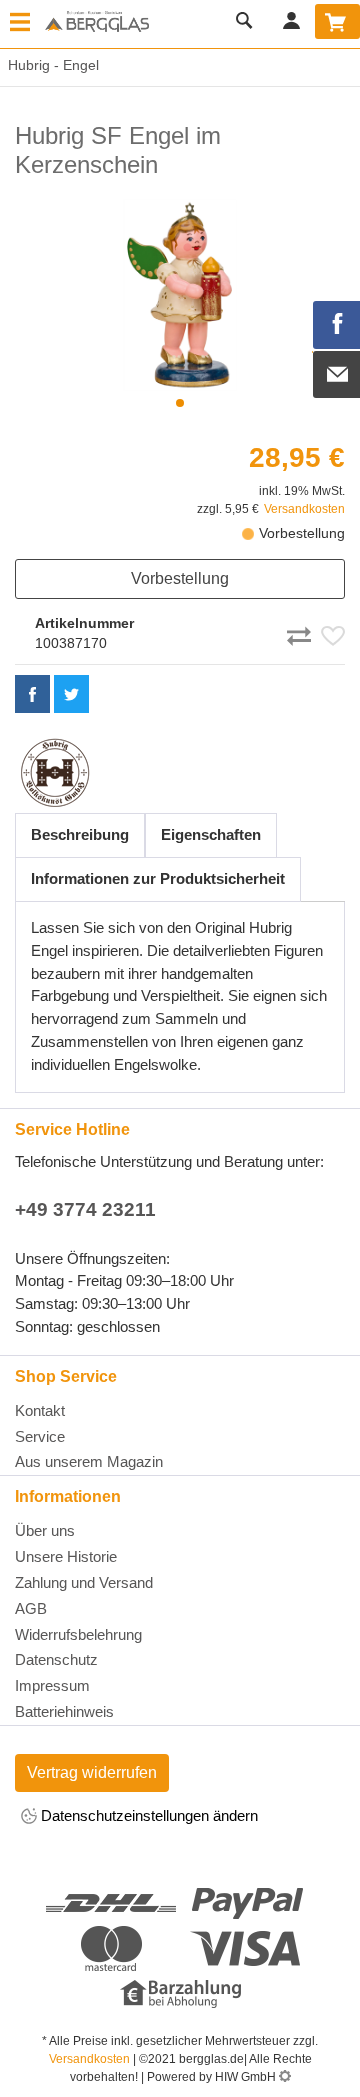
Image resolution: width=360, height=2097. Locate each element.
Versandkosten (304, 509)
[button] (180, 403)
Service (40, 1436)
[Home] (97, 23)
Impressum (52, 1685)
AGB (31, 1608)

○ ○ ○

The response must repeat all the lines above exactly and include no pictures.

Image resolution: width=360, height=2097. Locate each element.
Versandkosten (304, 509)
[button] (180, 403)
Service (40, 1436)
[Home] (97, 23)
Impressum (52, 1685)
AGB (31, 1608)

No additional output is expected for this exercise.